• [Given text]
-=-=-=-=-

Gyp Association has a publication with modifiers listed in the front end.

Wondering if UL doesn't also. Like if you do this, than add that kind of language.


----------



## mtlogcabin (Aug 7, 2012)

> Can you add materials on the outside of the wall?  Would one be able, say, to apply plywood with screws to the rated assembly?  Would the screws penetrating the rated wall affect the fire resistance of the wall?


Existing Mexican resturaunt had stainless installed on the wall in the kitchen behind the range. It was attached to the wall with stainless steel screws into the wood studs ( not code compliant under todays code). The large wok on the stove top allowed the flames to heat the stainless after about 2 weeks of that an employee cleaning the wall noticed the wall was still hot more than 90 minutes after the stove was no longer in use. The interior wood studs on the 2 hour wall had started to burn. The FD determined the heat was transferring the gypsum board by the screws and over time had charred the wood and eventually started to smolder. Quick action by the employee and the FD and the resturaunt was back in businees for dinner the next day


----------



## GCtony (Aug 9, 2012)

-=-=-=-=-

• [Excerpted data]

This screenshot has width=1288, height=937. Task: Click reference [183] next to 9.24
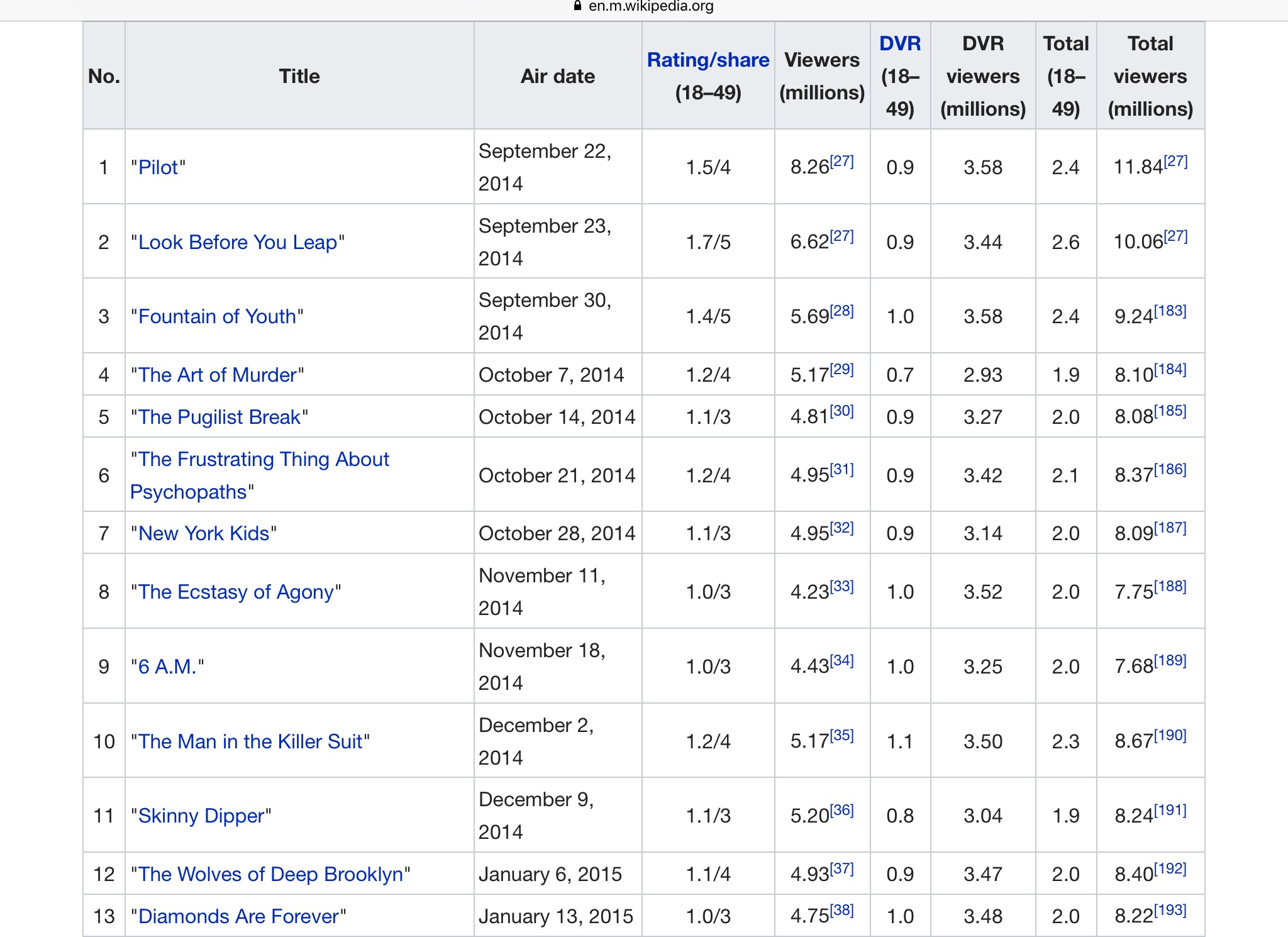click(1170, 311)
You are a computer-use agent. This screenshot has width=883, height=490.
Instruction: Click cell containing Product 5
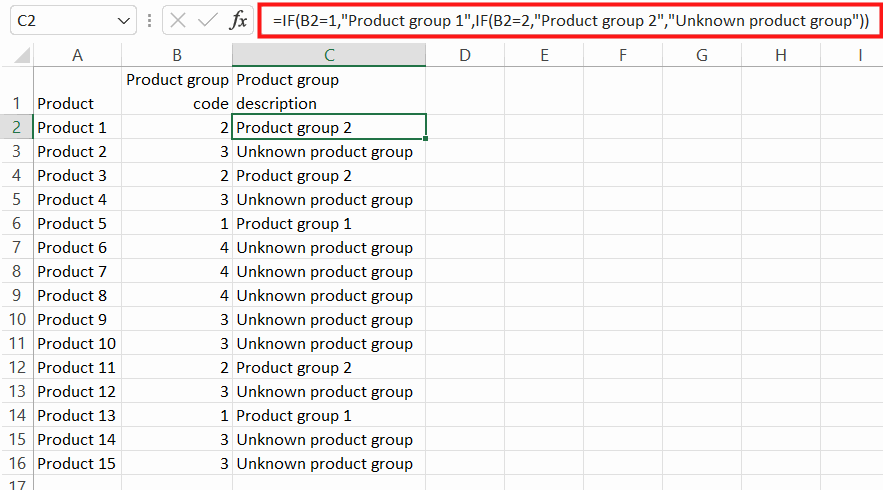(x=77, y=224)

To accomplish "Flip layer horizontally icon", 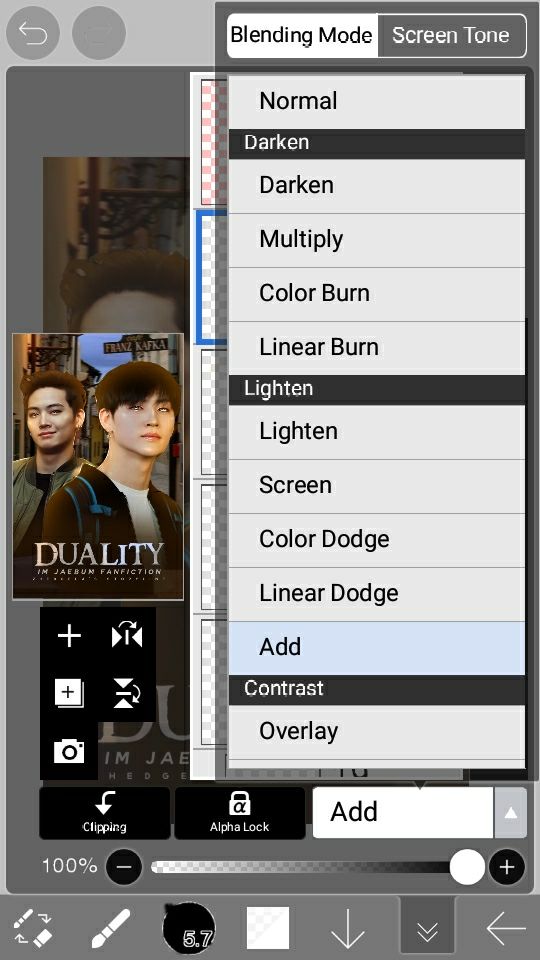I will tap(127, 636).
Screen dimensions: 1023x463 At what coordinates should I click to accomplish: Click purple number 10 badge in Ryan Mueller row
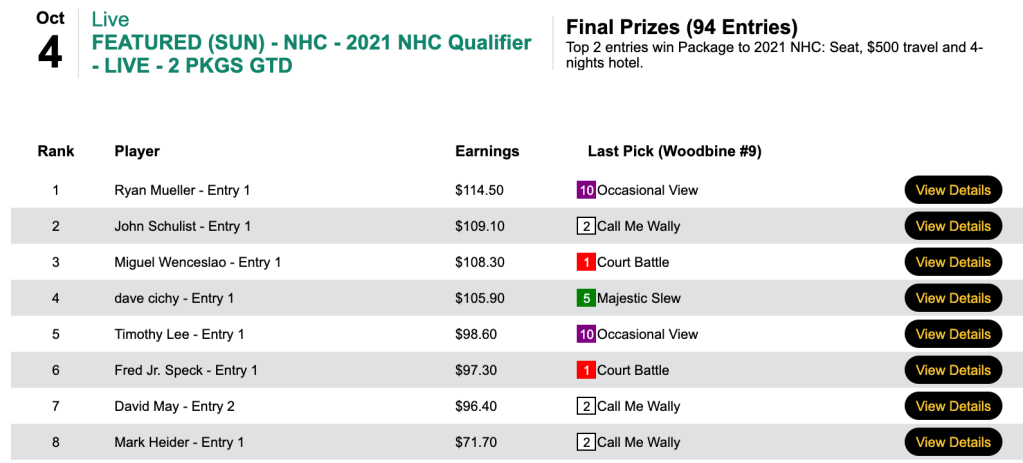point(586,190)
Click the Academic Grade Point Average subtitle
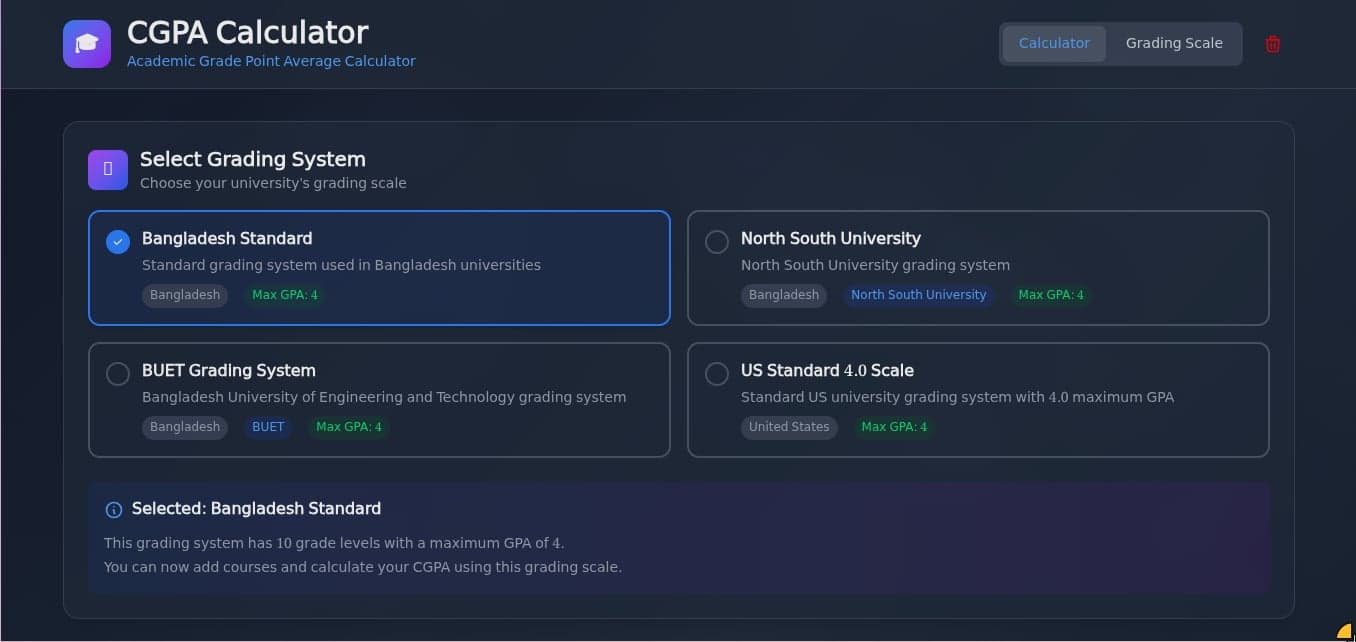The width and height of the screenshot is (1356, 642). pyautogui.click(x=271, y=61)
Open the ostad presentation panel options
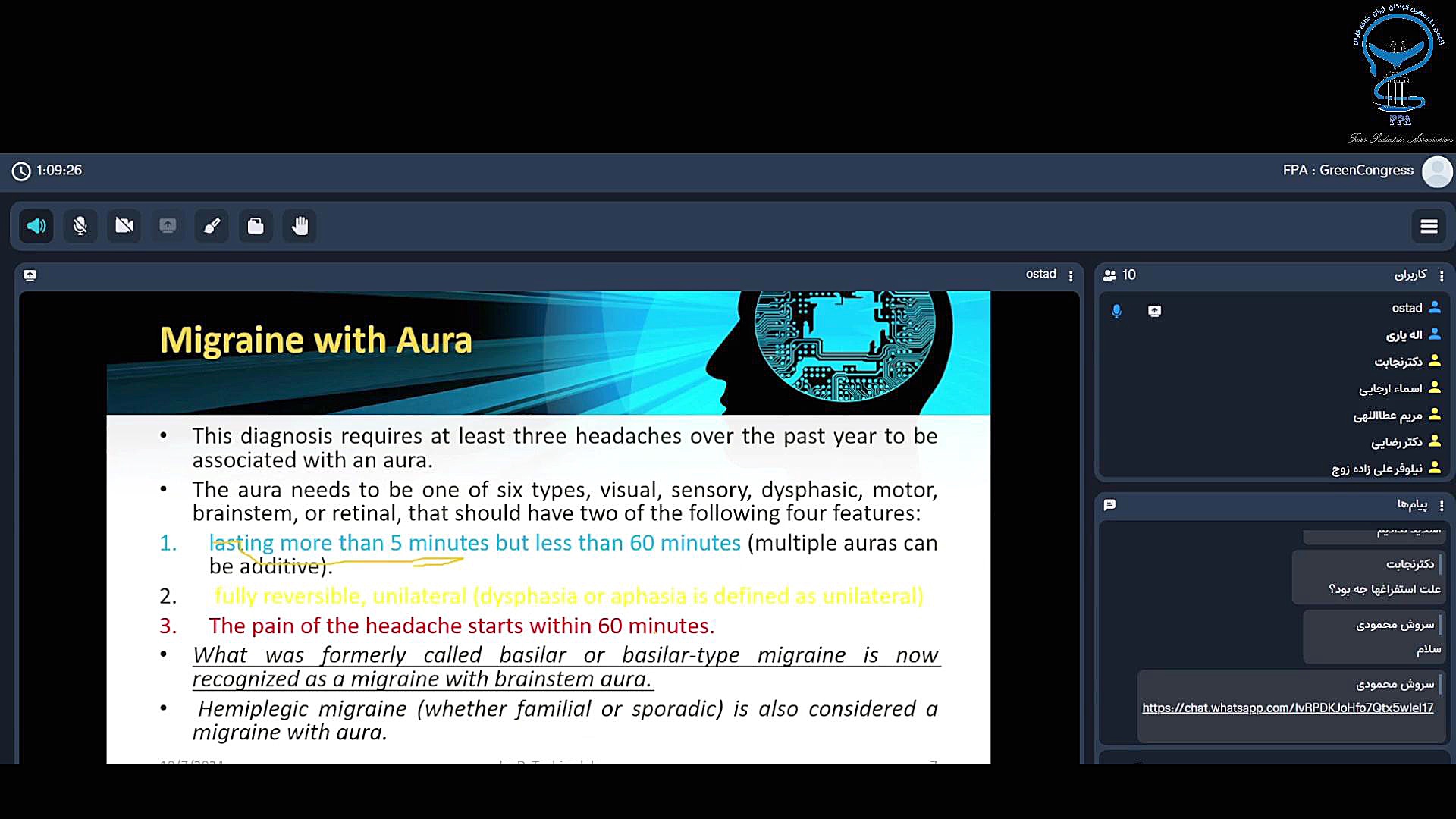 coord(1071,276)
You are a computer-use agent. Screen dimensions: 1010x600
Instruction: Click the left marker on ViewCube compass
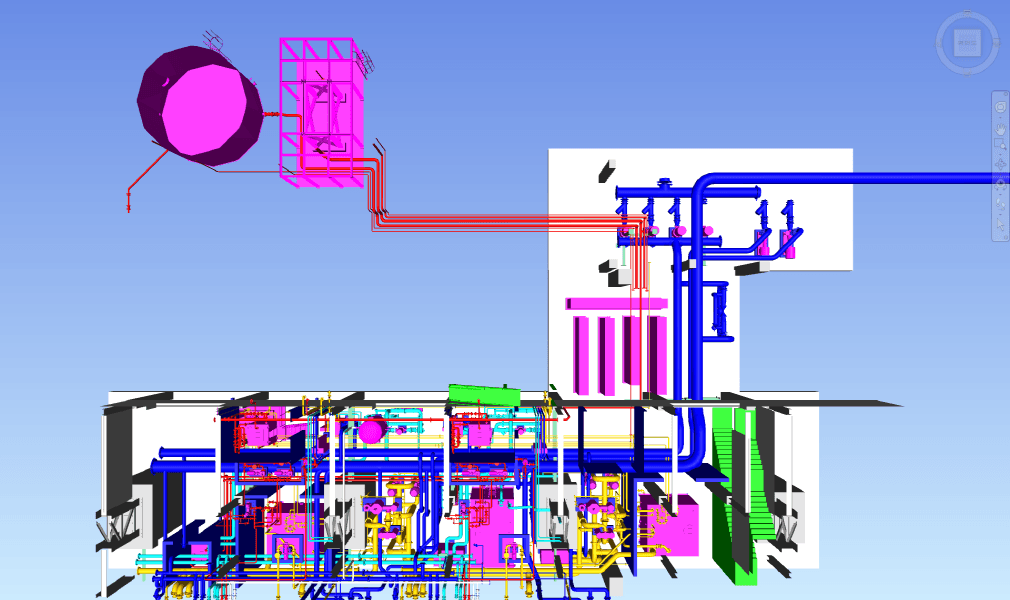click(x=938, y=42)
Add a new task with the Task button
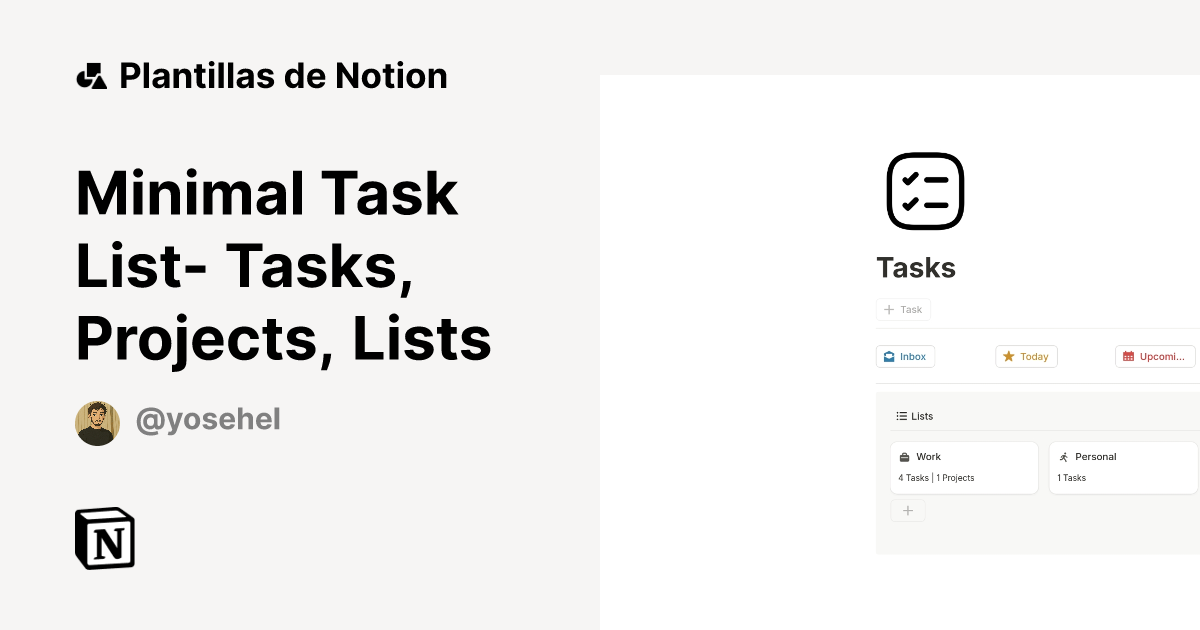The height and width of the screenshot is (630, 1200). (x=903, y=309)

-=-=-=-=-

• [Requirements]
1) Answer these questions using the forum thread on fire-rated walls.
(a) Which association's publication lists modifiers in its front end?
(b) How was the stainless attached to the kitchen wall of the Mexican restaurant?
(c) How long after the stove was no longer in use was the wall still hot?
2) Revise the fire-rated wall thread from "Gyp Association has" up to and including "resistance of the wall?", with "plywood" changed to "sheet metal".
None of the items has any role in this exercise.

• [Expected answers]
1)
(a) The Gyp Association.
(b) It was attached with stainless steel screws into the wood studs.
(c) More than 90 minutes.

2)
Gyp Association has a publication with modifiers listed in the front end.

Wondering if UL doesn't also. Like if you do this, than add that kind of language.


----------



## mtlogcabin (Aug 7, 2012)

> Can you add materials on the outside of the wall?  Would one be able, say, to apply sheet metal with screws to the rated assembly?  Would the screws penetrating the rated wall affect the fire resistance of the wall?